James Daryn Henry
Daryn Henry joins the permanent faculty of the Department of Religious Studies after having previously served as a postdoctoral fellow and a member of the general faculty. He specializes in studying the religious history of the Americas and how various contemporary Catholic, Protestant, Orthodox and Pentecostal Christian communities interact with modern and postmodern intellectual-philosophical, pluralistic-democratic, popular-aesthetic and scientific-technological cultures.

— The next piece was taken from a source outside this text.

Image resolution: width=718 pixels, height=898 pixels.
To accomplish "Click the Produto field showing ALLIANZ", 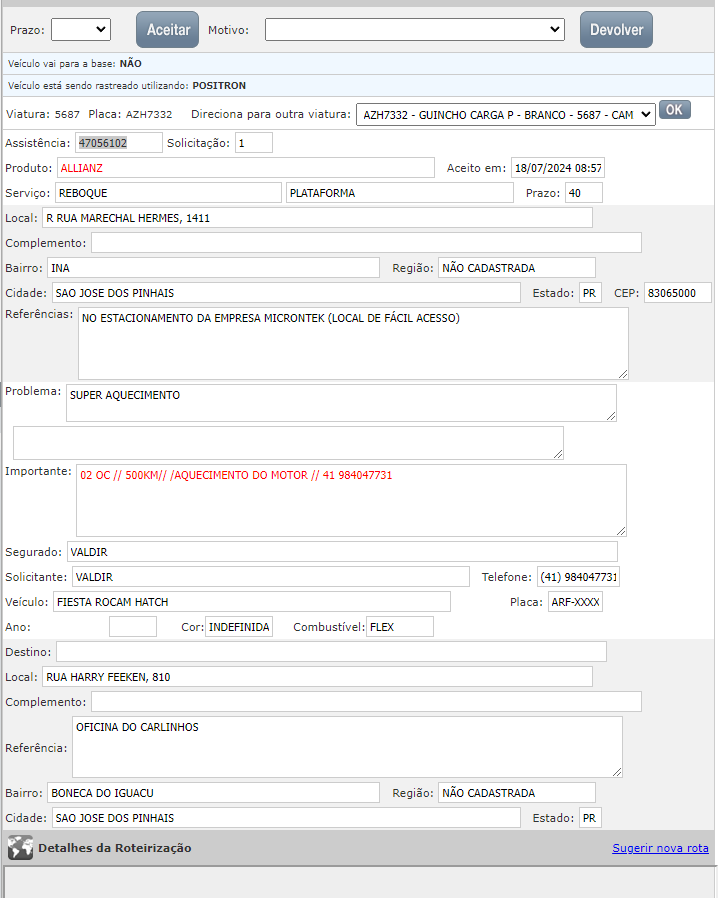I will [245, 168].
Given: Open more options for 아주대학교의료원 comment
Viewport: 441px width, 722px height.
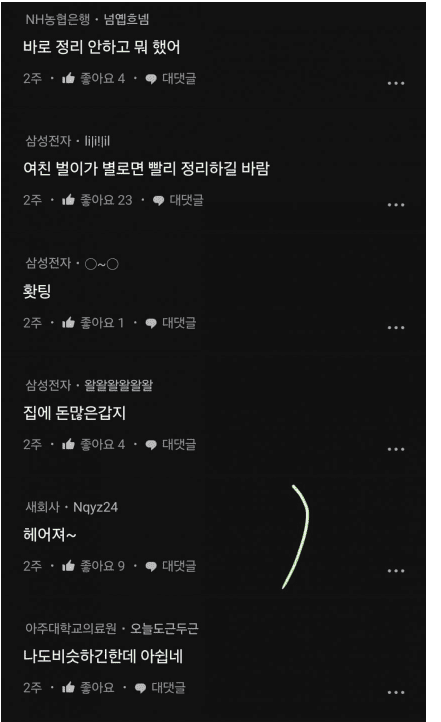Looking at the screenshot, I should point(396,692).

Henry’s most recent book, A.B. Simpson and the Making of Modern Evangelicalism, examines a leading figure in North American religion at the beginning of the 20th century. The book shows how Simpson crafted an “enchanted modernity” that both spurned aspects of Gilded Age modern developments and provided the highly devout with a supernaturalist pathway through modernity and played a role in key developments in Evangelical religious culture of the time. Henry’s first book, The Freedom of God: A Study in the Pneumatology of Robert Jenson, engaged a major contemporary Christian thinker’s interpretation of the symbol of the Holy Spirit against the backdrop of a range of 20th century Holy Spirit movements and discourses.
Henry holds a Ph.D. from Boston College (2016), a master’s from Yale University (2009) and a bachelor’s in History from the University of Western Ontario (2007).
Henry has taught a wide range of courses at UVA and in the first-year Engagements program, including: “Ethical Engagements: The Good Life Online?”; “Religious Bioethics”; “Evangelicalism”; “Eastern Orthodoxy;” “Global Christianity”; and “American Catholic History.” This year he will be teaching new courses on “Religious Americana” and “Christian Nationalism.”